**WORK REQUIRED**
Extract the complete listing and output it unchanged.

**AVAILABLE RECORDS**
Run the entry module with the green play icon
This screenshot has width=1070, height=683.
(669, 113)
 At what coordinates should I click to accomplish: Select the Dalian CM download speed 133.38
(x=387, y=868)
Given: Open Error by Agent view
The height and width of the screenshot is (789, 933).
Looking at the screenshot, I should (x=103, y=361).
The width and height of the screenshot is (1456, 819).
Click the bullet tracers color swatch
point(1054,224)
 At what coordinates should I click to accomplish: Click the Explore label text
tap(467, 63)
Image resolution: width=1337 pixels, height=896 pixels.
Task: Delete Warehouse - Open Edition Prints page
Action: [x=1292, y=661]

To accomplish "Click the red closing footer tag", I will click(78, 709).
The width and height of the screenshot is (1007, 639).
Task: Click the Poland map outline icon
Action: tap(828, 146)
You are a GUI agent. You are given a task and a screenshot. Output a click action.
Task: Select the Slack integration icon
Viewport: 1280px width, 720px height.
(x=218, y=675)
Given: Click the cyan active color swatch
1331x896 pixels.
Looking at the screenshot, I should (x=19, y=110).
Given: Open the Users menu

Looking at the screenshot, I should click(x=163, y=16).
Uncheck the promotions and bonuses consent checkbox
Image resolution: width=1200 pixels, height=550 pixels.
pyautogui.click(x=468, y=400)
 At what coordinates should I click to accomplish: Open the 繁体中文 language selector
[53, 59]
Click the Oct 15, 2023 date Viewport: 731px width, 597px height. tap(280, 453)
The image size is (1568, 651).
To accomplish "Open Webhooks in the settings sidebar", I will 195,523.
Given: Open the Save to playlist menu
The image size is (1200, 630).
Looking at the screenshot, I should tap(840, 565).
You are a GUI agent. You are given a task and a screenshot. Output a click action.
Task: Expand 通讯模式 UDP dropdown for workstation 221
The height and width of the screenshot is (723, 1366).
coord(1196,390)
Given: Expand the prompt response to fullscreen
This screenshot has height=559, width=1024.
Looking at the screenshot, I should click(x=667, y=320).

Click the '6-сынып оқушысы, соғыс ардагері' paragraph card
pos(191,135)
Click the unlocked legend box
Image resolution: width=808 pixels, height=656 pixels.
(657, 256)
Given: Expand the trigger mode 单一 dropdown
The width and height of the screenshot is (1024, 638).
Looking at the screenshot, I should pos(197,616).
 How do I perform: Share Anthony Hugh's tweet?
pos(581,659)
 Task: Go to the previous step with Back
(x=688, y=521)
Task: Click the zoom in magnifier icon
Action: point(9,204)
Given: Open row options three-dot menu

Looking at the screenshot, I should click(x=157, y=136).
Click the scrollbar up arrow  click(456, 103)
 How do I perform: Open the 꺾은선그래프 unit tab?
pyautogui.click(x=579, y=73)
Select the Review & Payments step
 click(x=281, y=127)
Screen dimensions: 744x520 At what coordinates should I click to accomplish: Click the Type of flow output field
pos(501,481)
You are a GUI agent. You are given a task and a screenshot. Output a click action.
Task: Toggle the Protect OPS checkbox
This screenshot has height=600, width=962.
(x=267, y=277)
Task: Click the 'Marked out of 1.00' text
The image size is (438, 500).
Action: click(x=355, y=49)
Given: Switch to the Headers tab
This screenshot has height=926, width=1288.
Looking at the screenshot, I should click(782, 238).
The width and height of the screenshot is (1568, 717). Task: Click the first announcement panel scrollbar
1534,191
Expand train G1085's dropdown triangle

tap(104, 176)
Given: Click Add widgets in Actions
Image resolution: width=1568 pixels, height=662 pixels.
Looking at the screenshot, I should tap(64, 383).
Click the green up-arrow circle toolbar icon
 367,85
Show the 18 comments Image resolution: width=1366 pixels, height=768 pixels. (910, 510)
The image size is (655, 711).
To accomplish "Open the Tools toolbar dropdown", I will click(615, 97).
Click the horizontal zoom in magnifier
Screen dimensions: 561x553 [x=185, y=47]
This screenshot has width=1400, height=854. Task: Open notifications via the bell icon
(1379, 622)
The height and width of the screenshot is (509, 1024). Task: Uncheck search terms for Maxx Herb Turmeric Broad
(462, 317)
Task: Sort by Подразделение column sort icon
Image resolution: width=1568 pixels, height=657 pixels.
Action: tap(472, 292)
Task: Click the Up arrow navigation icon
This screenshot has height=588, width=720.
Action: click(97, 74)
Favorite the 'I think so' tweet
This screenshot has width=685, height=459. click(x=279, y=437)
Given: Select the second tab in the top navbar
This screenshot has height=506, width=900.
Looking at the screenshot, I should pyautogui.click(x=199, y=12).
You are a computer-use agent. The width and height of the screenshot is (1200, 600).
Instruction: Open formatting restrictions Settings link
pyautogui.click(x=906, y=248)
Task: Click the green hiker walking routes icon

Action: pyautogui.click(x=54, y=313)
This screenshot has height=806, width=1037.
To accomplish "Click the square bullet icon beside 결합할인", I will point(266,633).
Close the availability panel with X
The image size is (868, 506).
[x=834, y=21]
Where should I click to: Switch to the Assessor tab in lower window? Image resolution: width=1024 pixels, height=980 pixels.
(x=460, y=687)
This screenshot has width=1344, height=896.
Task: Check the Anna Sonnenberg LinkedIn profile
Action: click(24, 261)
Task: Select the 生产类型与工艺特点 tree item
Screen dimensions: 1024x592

**RESULT**
Run the entry module with the green play icon
This screenshot has width=1070, height=683.
(669, 113)
 At what coordinates should I click to accomplish: Select the Dalian CM download speed 133.38
(x=387, y=868)
Given: Open Error by Agent view
The height and width of the screenshot is (789, 933).
Looking at the screenshot, I should (x=103, y=361).
The width and height of the screenshot is (1456, 819).
Click the bullet tracers color swatch
point(1054,224)
 At what coordinates should I click to accomplish: Click the Explore label text
tap(467, 63)
Image resolution: width=1337 pixels, height=896 pixels.
Task: Delete Warehouse - Open Edition Prints page
Action: [x=1292, y=661]

To accomplish "Click the red closing footer tag", I will click(78, 709).
The width and height of the screenshot is (1007, 639).
Task: Click the Poland map outline icon
Action: tap(828, 146)
You are a GUI agent. You are given a task and a screenshot. Output a click action.
Task: Select the Slack integration icon
Viewport: 1280px width, 720px height.
(x=218, y=675)
Given: Click the cyan active color swatch
1331x896 pixels.
Looking at the screenshot, I should (x=19, y=110).
Given: Open the Users menu

Looking at the screenshot, I should click(x=163, y=16).
Uncheck the promotions and bonuses consent checkbox
Image resolution: width=1200 pixels, height=550 pixels.
pyautogui.click(x=468, y=400)
 At what coordinates should I click to accomplish: Open the 繁体中文 language selector
[53, 59]
Click the Oct 15, 2023 date Viewport: 731px width, 597px height. tap(280, 453)
The image size is (1568, 651).
To accomplish "Open Webhooks in the settings sidebar", I will 195,523.
Given: Open the Save to playlist menu
The image size is (1200, 630).
Looking at the screenshot, I should tap(840, 565).
You are a GUI agent. You are given a task and a screenshot. Output a click action.
Task: Expand 通讯模式 UDP dropdown for workstation 221
The height and width of the screenshot is (723, 1366).
coord(1196,390)
Given: Expand the prompt response to fullscreen
This screenshot has height=559, width=1024.
Looking at the screenshot, I should click(x=667, y=320).

Click the '6-сынып оқушысы, соғыс ардагері' paragraph card
pos(191,135)
Click the unlocked legend box
Image resolution: width=808 pixels, height=656 pixels.
(657, 256)
Given: Expand the trigger mode 单一 dropdown
The width and height of the screenshot is (1024, 638).
Looking at the screenshot, I should pos(197,616).
 How do I perform: Share Anthony Hugh's tweet?
pos(581,659)
 Task: Go to the previous step with Back
(x=688, y=521)
Task: Click the zoom in magnifier icon
Action: point(9,204)
Given: Open row options three-dot menu

Looking at the screenshot, I should click(x=157, y=136).
Click the scrollbar up arrow  click(456, 103)
 How do I perform: Open the 꺾은선그래프 unit tab?
pyautogui.click(x=579, y=73)
Select the Review & Payments step
 click(x=281, y=127)
Screen dimensions: 744x520 At what coordinates should I click to accomplish: Click the Type of flow output field
pos(501,481)
You are a GUI agent. You are given a task and a screenshot. Output a click action.
Task: Toggle the Protect OPS checkbox
This screenshot has height=600, width=962.
(x=267, y=277)
Task: Click the 'Marked out of 1.00' text
The image size is (438, 500).
Action: click(x=355, y=49)
Given: Switch to the Headers tab
This screenshot has height=926, width=1288.
Looking at the screenshot, I should click(782, 238).
The width and height of the screenshot is (1568, 717). Task: Click the first announcement panel scrollbar
1534,191
Expand train G1085's dropdown triangle

tap(104, 176)
Given: Click Add widgets in Actions
Image resolution: width=1568 pixels, height=662 pixels.
Looking at the screenshot, I should tap(64, 383).
Click the green up-arrow circle toolbar icon
 367,85
Show the 18 comments Image resolution: width=1366 pixels, height=768 pixels. (910, 510)
The image size is (655, 711).
To accomplish "Open the Tools toolbar dropdown", I will click(615, 97).
Click the horizontal zoom in magnifier
Screen dimensions: 561x553 [x=185, y=47]
This screenshot has width=1400, height=854. Task: Open notifications via the bell icon
(1379, 622)
The height and width of the screenshot is (509, 1024). Task: Uncheck search terms for Maxx Herb Turmeric Broad
(462, 317)
Task: Sort by Подразделение column sort icon
Image resolution: width=1568 pixels, height=657 pixels.
Action: tap(472, 292)
Task: Click the Up arrow navigation icon
This screenshot has height=588, width=720.
Action: click(97, 74)
Favorite the 'I think so' tweet
This screenshot has width=685, height=459. click(x=279, y=437)
Given: Select the second tab in the top navbar
This screenshot has height=506, width=900.
Looking at the screenshot, I should pyautogui.click(x=199, y=12).
You are a computer-use agent. The width and height of the screenshot is (1200, 600).
Instruction: Open formatting restrictions Settings link
pyautogui.click(x=906, y=248)
Task: Click the green hiker walking routes icon

Action: pyautogui.click(x=54, y=313)
This screenshot has height=806, width=1037.
To accomplish "Click the square bullet icon beside 결합할인", I will point(266,633).
Close the availability panel with X
The image size is (868, 506).
[x=834, y=21]
Where should I click to: Switch to the Assessor tab in lower window? Image resolution: width=1024 pixels, height=980 pixels.
(x=460, y=687)
This screenshot has width=1344, height=896.
Task: Check the Anna Sonnenberg LinkedIn profile
Action: click(24, 261)
Task: Select the 生产类型与工艺特点 tree item
Screen dimensions: 1024x592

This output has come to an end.